Overview:Stasiland—for a country filled with Stasi, the secret police of East Germany—is a curation of stories from people who lived in East Germany during the years of the Berlin Wall that Anna Funder found through a series of interviews while living in Germany. She has stories from former Stasi, stories from people who lived underneath the iron thumb of the government, and people who sought to help others under these dire and unusual circumstances.
The story she begins and ends with is about Miriam who, as a teenager and opponent of the regime, became an enemy of the state. Not only did she serve time in prison for her dangerously radical views of talking with protestors rather than hosing them with water, but she married a man who was caught up in the same East German madness with no fault of his own (or her own). What happens to Charlie, Miriam’s husband, makes the story interesting and unresolved.
Some stories involve men who worked for the Stasi and are completely unrepentant, and those who are trying to bring about the resurrection of the communist government. There are those Stasis who were only doing their jobs and others who couldn’t get out because of threats made against them or their families. There are stories about the strength of a mother’s love vying with her integrity. Stories about kidnappings and murder and desperate attempts at escape. These stories, in short, are about those people who lived behind the wall and still, in some ways, continue to be haunted by it:
“Does telling your story mean you are free of it? Or that you go, fettered, into your future?”
And:
Thoughts:“ I look up at the angel’s long face and I think of Miriam and Julia; lives shaped, too, by the Wall. Will they let it go? Or, will it let them go?”

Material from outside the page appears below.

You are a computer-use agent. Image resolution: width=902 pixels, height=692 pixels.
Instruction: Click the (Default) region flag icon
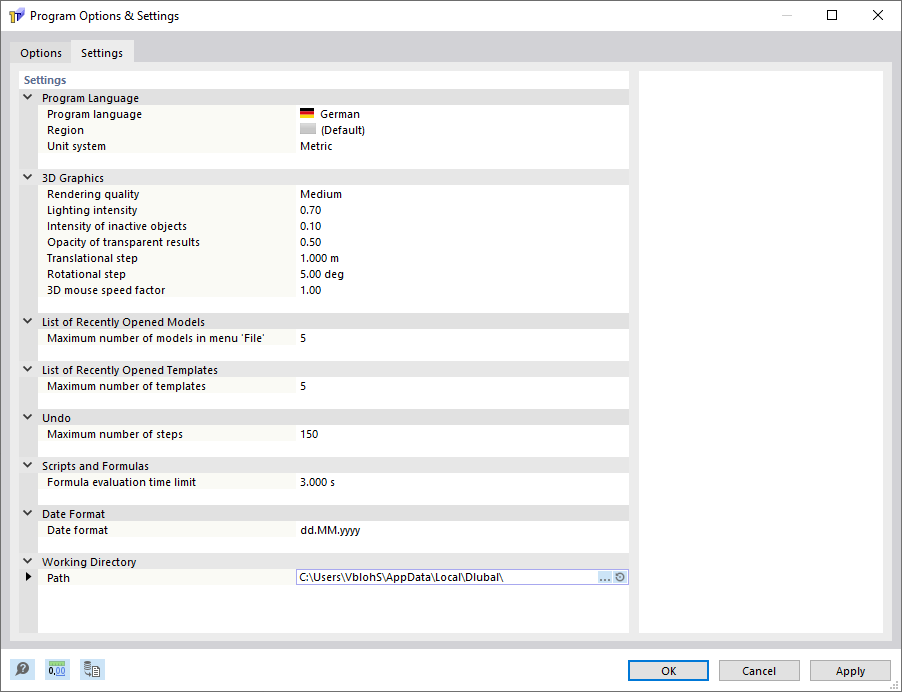coord(306,129)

As I read Anna’s words, I think about the walls in my life, those things that have created a clear divide between “then” and “now,” between who I am and who I was. We all have them. I think we forget that the Berlin Wall wasn’t just a political barrier. It was a barrier of freedom and growth. It created something within that nation and within those people that, even now, is hard to describe and impossible—for those of us who weren’t incarcerated behind it (because it was a prison)—to understand. It was, and continues to be, a scar in the psyches of generations.
Anna describes this in the best way she can: through the stories of others. The fact that she wrote those stories around a period of her life, that they just don’t stand alone, makes the book more compelling. We find out what the tellings meant to her and what they can mean to us. All these stories intersect at her, a girl from Australia who wants to understand and learns more than she ever bargained for.
Final Musings:Read this book so that you can really begin to understand: the story of the Berlin Wall is the stories of the people who lived behind it. It’s beautiful and sad and filled with pure expressions of the best of humanity. And the worst.